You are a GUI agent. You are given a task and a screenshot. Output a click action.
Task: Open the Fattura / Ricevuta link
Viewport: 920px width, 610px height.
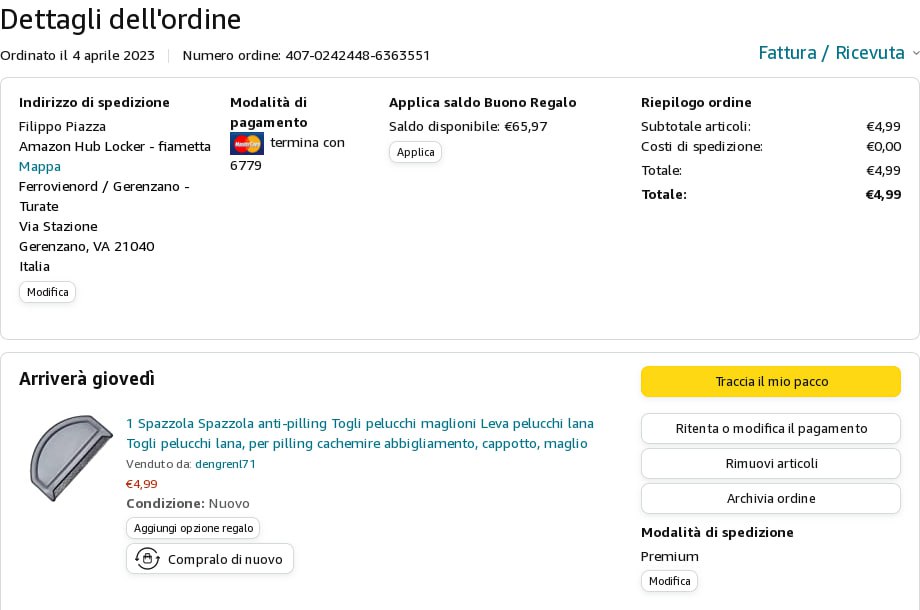click(x=831, y=53)
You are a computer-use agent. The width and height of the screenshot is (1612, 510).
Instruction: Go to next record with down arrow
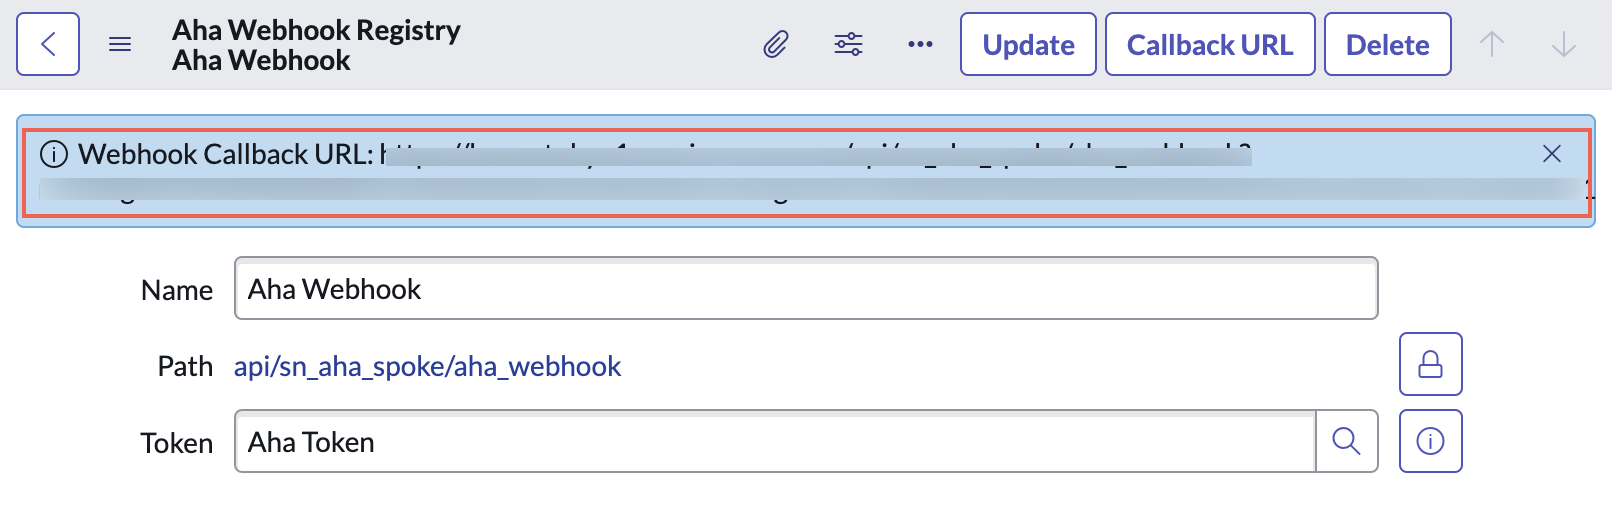[x=1564, y=44]
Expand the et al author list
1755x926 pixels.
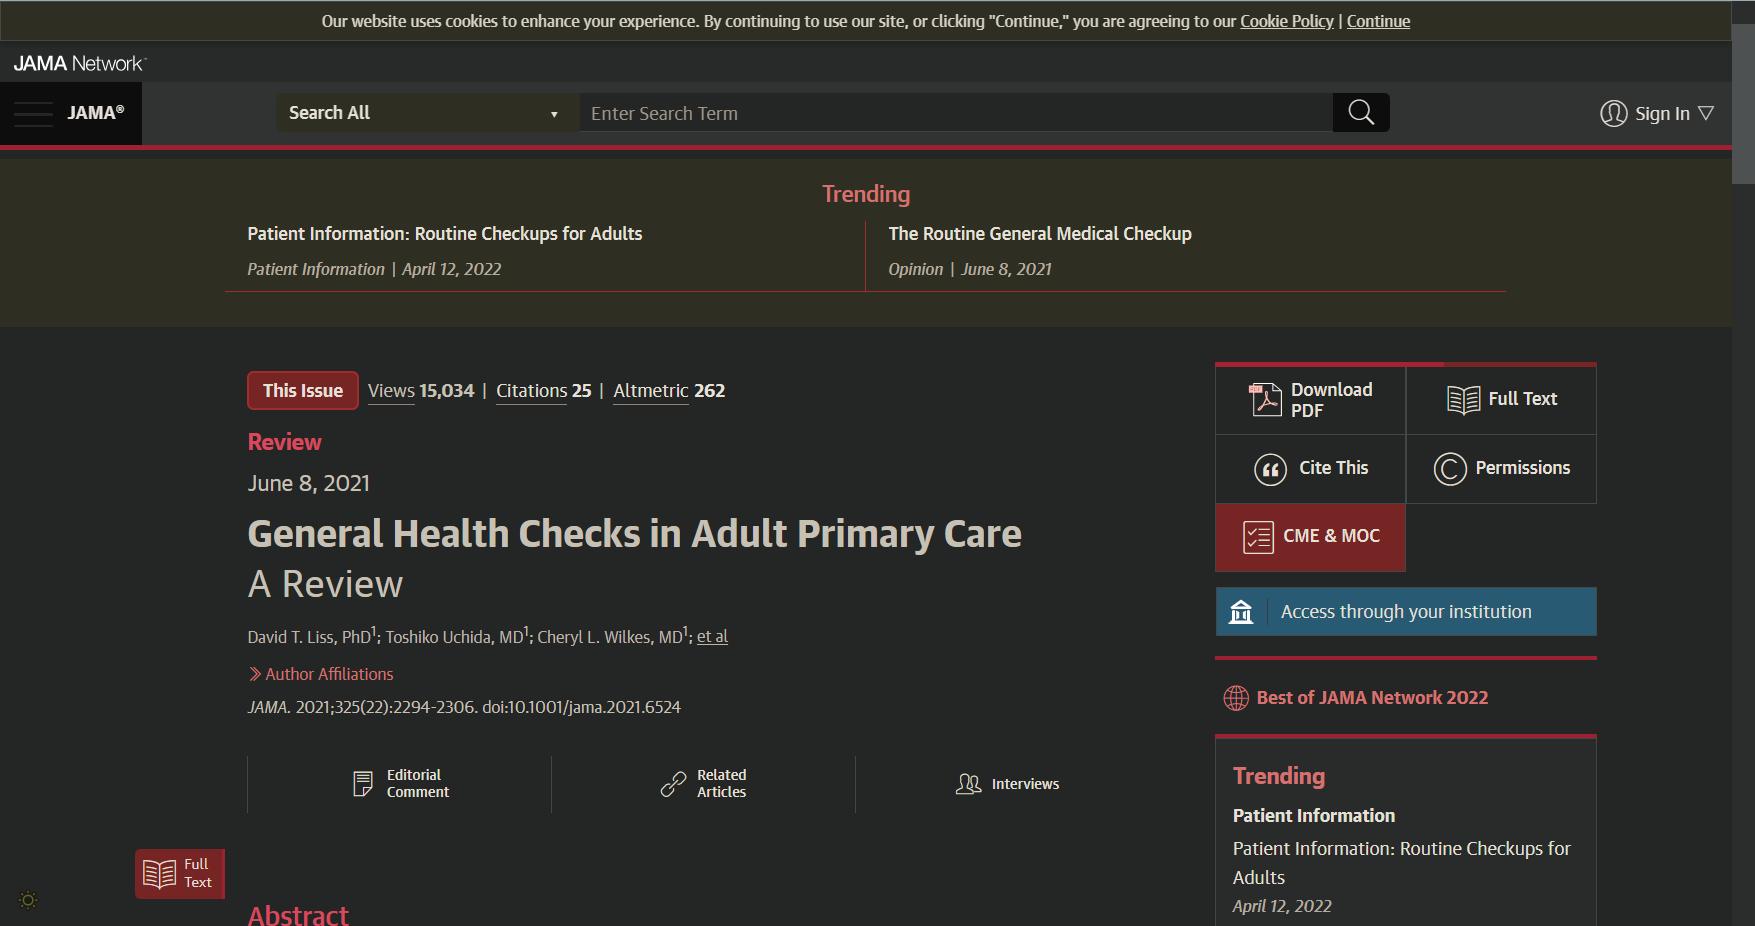click(712, 637)
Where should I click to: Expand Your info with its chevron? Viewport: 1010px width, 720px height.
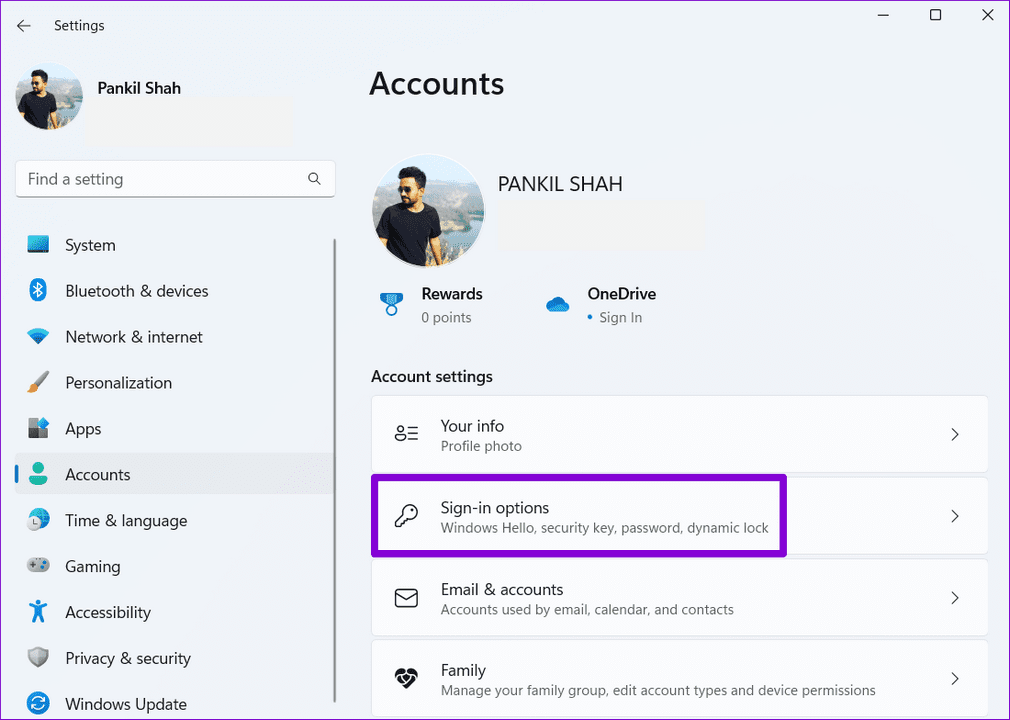[x=955, y=435]
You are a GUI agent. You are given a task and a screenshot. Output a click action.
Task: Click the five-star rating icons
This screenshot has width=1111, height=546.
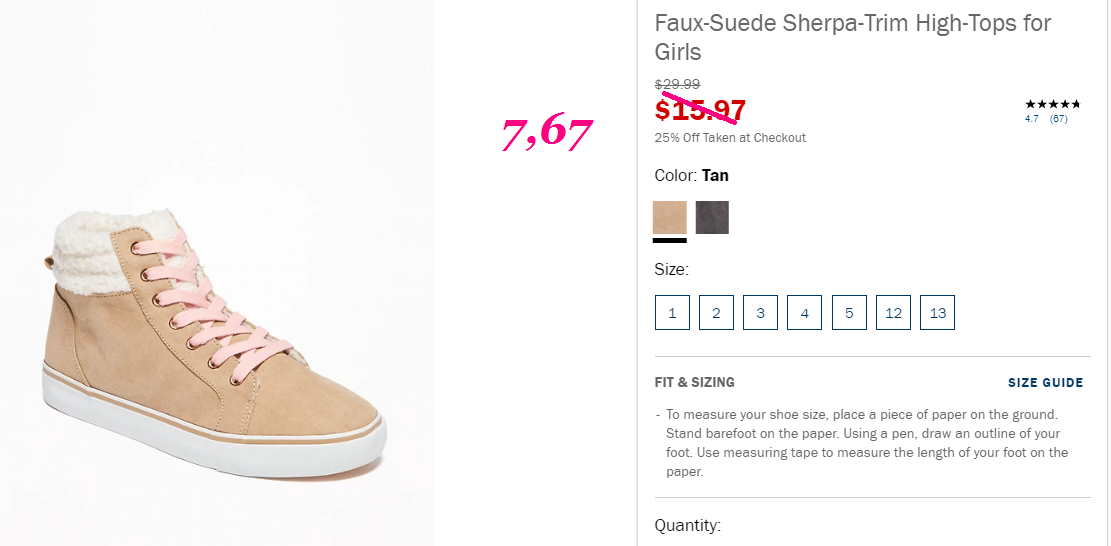click(x=1052, y=104)
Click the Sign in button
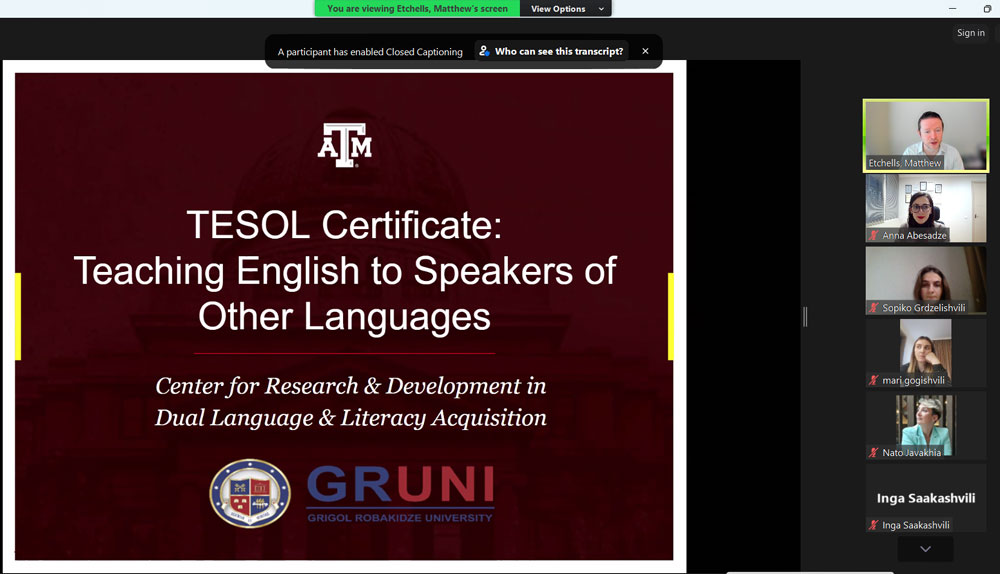 (970, 33)
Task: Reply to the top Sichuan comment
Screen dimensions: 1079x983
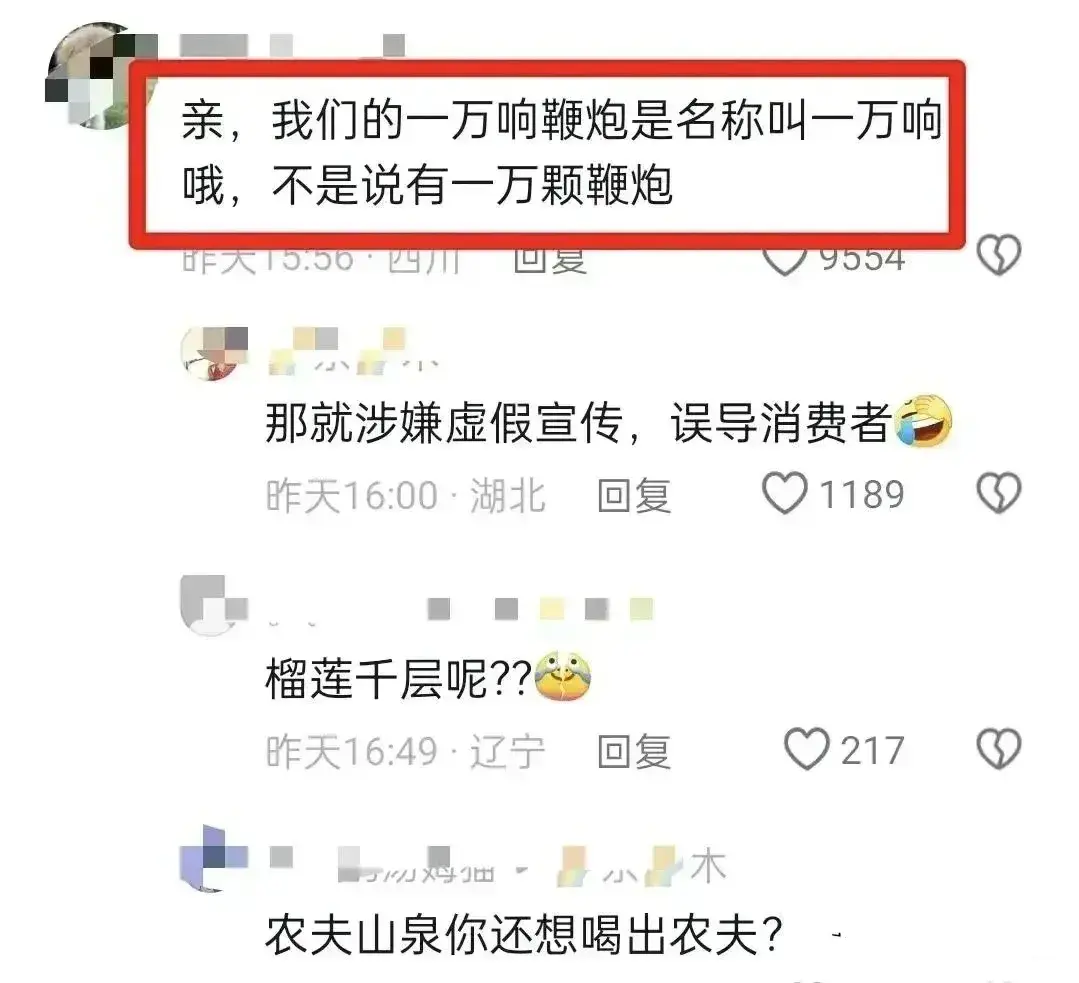Action: coord(551,262)
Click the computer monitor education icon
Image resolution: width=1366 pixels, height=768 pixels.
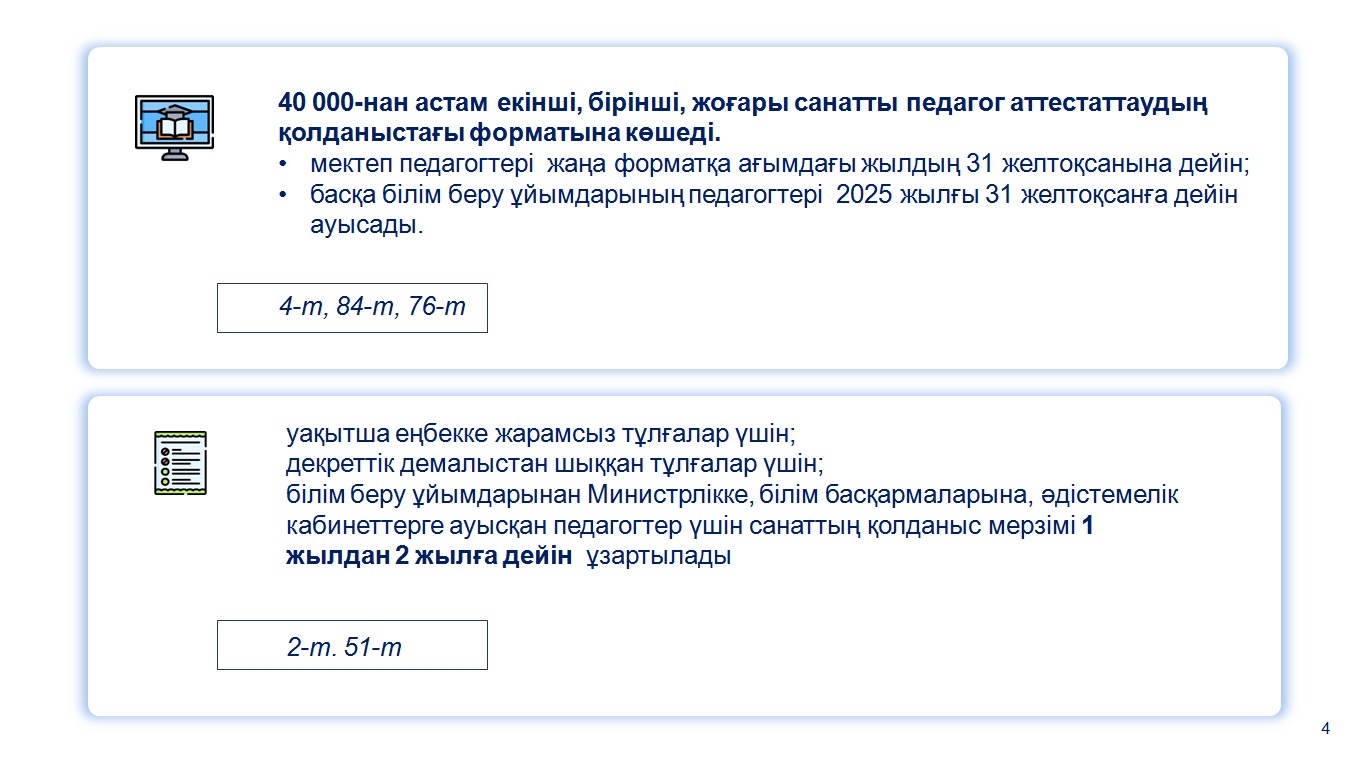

**Exercise objective:** Only what runs from the line with "Instruction: Go to" through the last line of the listing above belongs in the answer, set down exactly and free of pictures.

**Exercise solution:**
Instruction: Go to next record with down arrow
[x=1564, y=44]
Expand the et al author list
1755x926 pixels.
click(712, 637)
Where should I click to: Expand Your info with its chevron? Viewport: 1010px width, 720px height.
[x=955, y=435]
You are a GUI agent. You are given a task and a screenshot. Output a click action.
Task: Click the five-star rating icons
This screenshot has width=1111, height=546.
click(x=1052, y=104)
Click the Sign in button
 (970, 33)
Task: Reply to the top Sichuan comment
Screen dimensions: 1079x983
Action: coord(551,262)
Click the computer monitor education icon
Image resolution: width=1366 pixels, height=768 pixels.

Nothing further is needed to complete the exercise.